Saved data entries

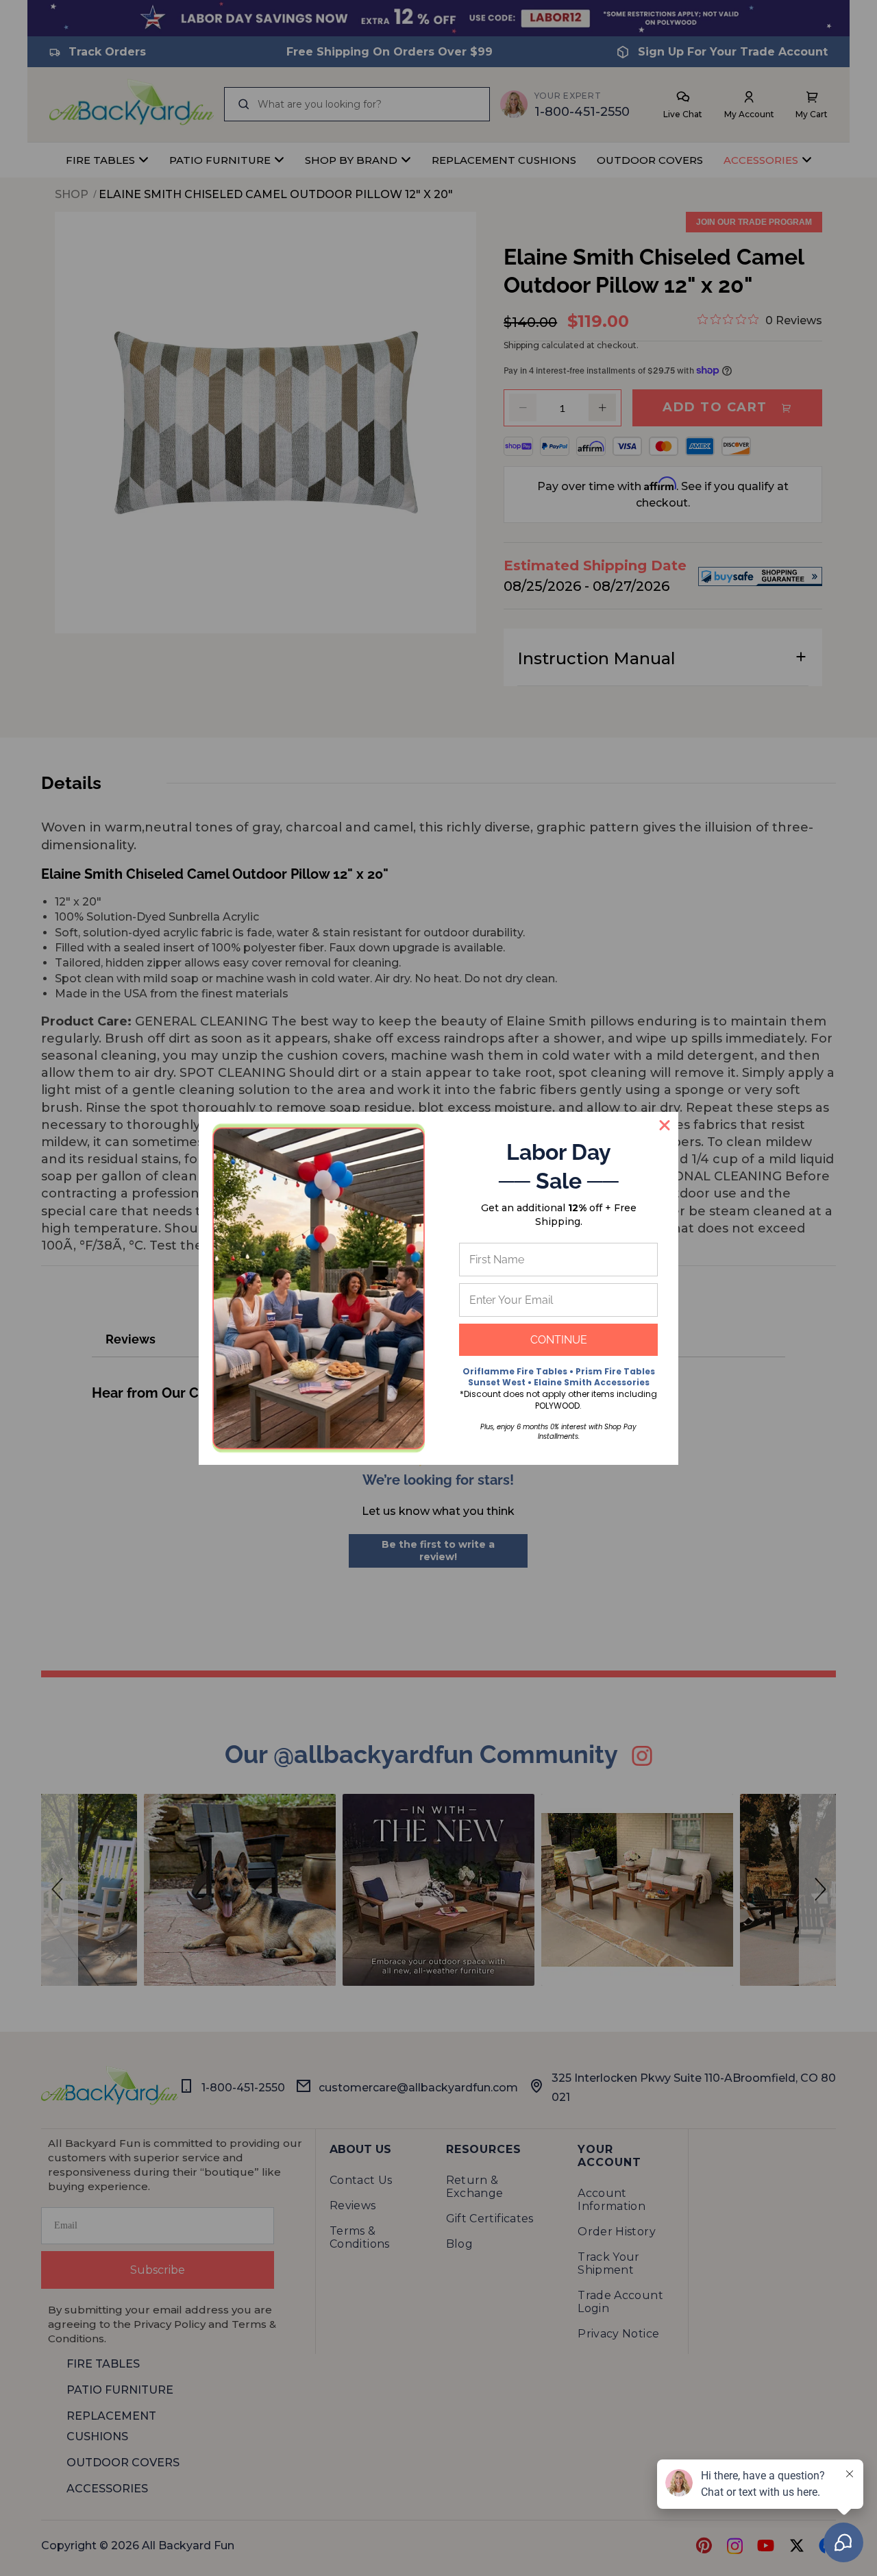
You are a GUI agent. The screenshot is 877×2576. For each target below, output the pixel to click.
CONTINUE (558, 1339)
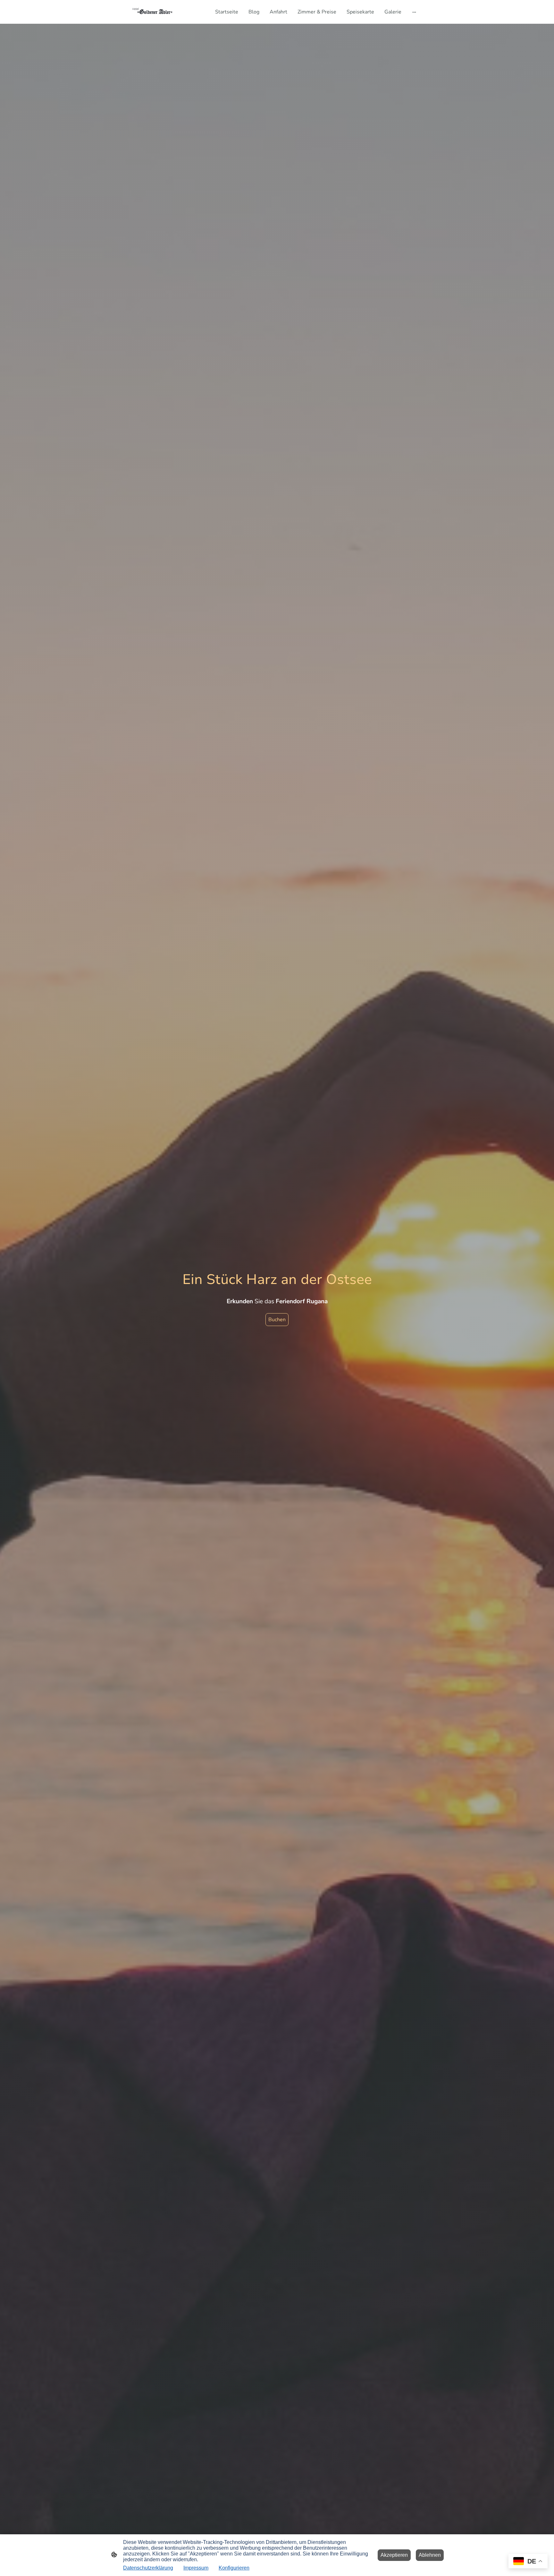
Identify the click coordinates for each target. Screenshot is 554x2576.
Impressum (195, 2568)
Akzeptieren (394, 2555)
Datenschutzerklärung (148, 2568)
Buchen (277, 1319)
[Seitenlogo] (153, 12)
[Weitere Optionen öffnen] (414, 12)
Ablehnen (430, 2555)
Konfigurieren (234, 2568)
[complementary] (528, 2562)
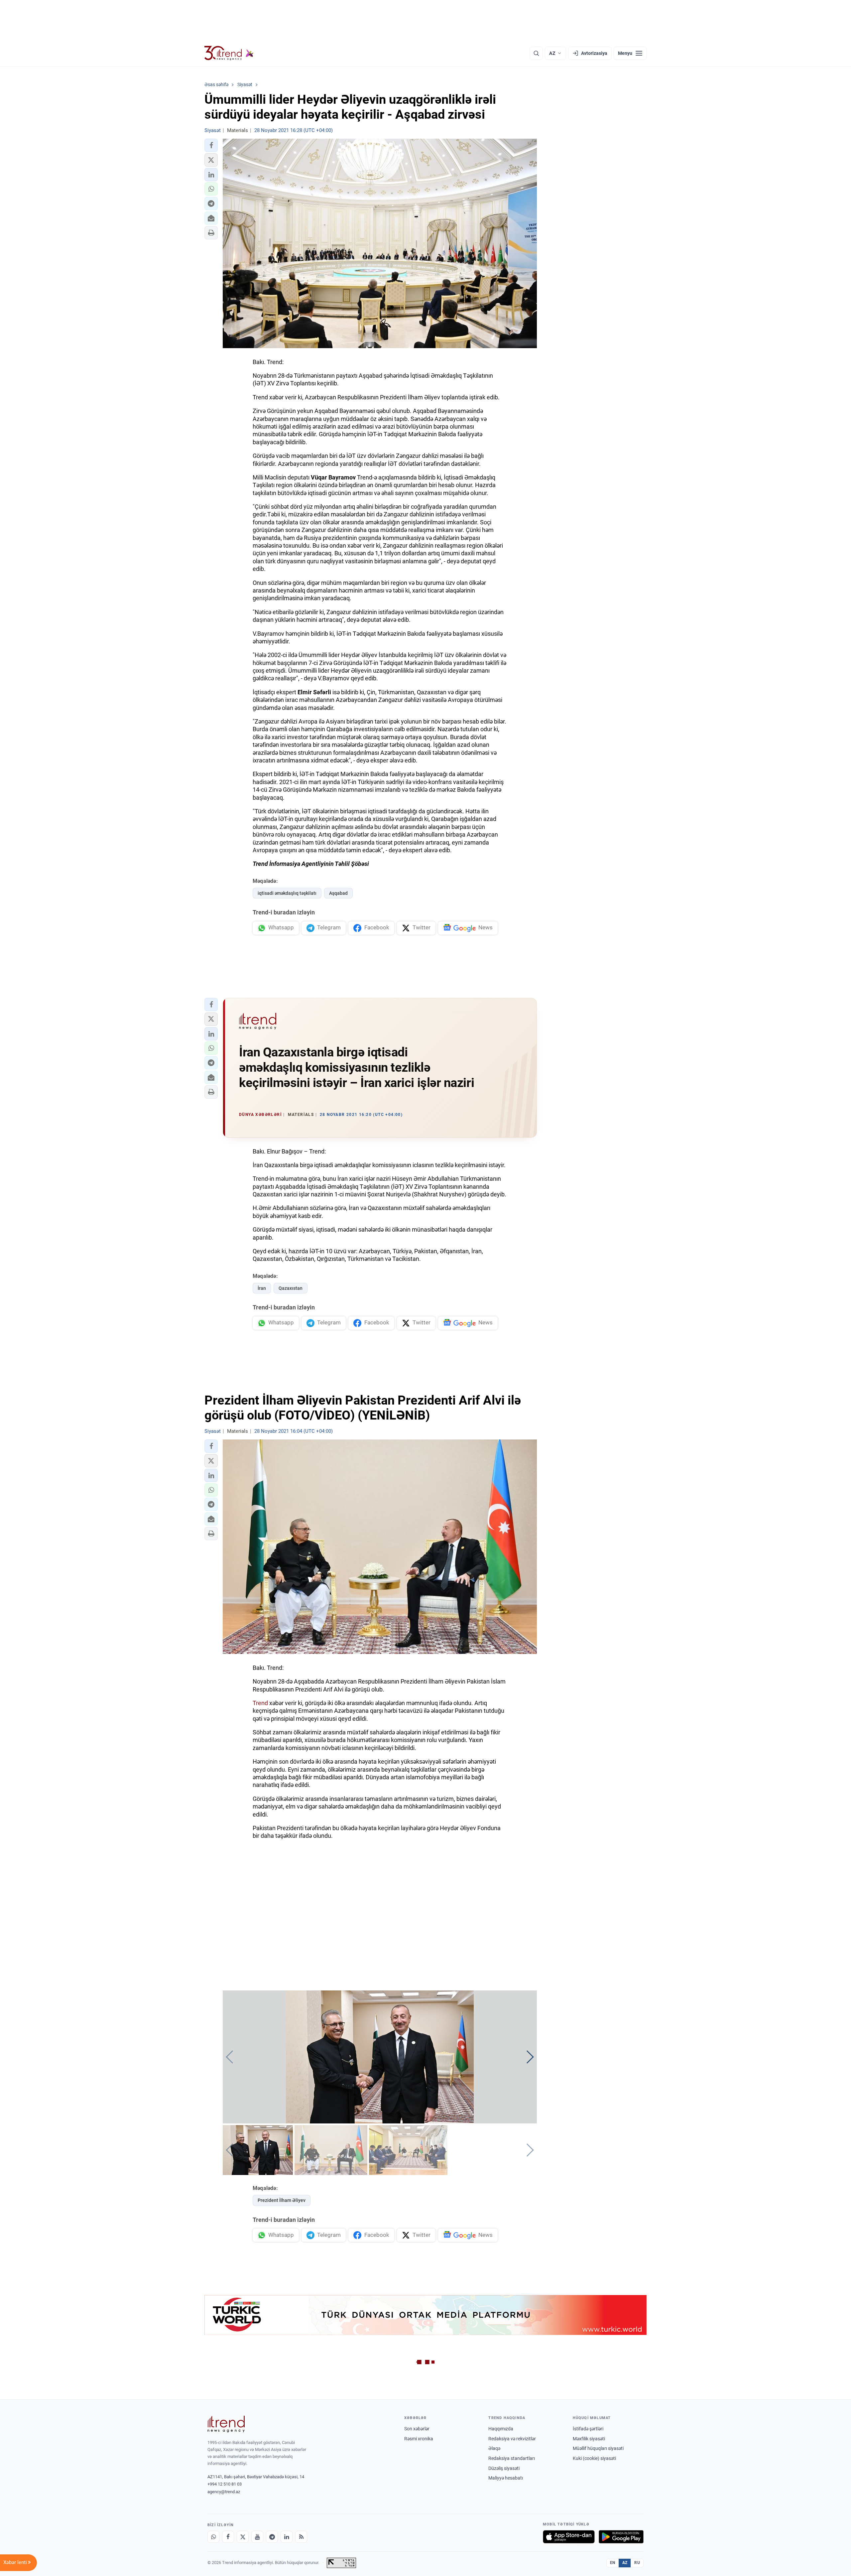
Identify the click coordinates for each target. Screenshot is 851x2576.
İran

■ **WHAT THE EXERCISE ASKS**
Make an exact copy of the records above, one that has none of the pictures.

■ **EXERCISE OUTPUT**
You are a GUI agent. The screenshot is 877×2576. For each target below, output the pixel to click.
CONTINUE (558, 1339)
Identify the click coordinates for each target. Screenshot is 554x2576.
Impressum (195, 2568)
Akzeptieren (394, 2555)
Datenschutzerklärung (148, 2568)
Buchen (277, 1319)
[Seitenlogo] (153, 12)
[Weitere Optionen öffnen] (414, 12)
Ablehnen (430, 2555)
Konfigurieren (234, 2568)
[complementary] (528, 2562)
Identify the click coordinates for each target. Screenshot is 851x2576.
İran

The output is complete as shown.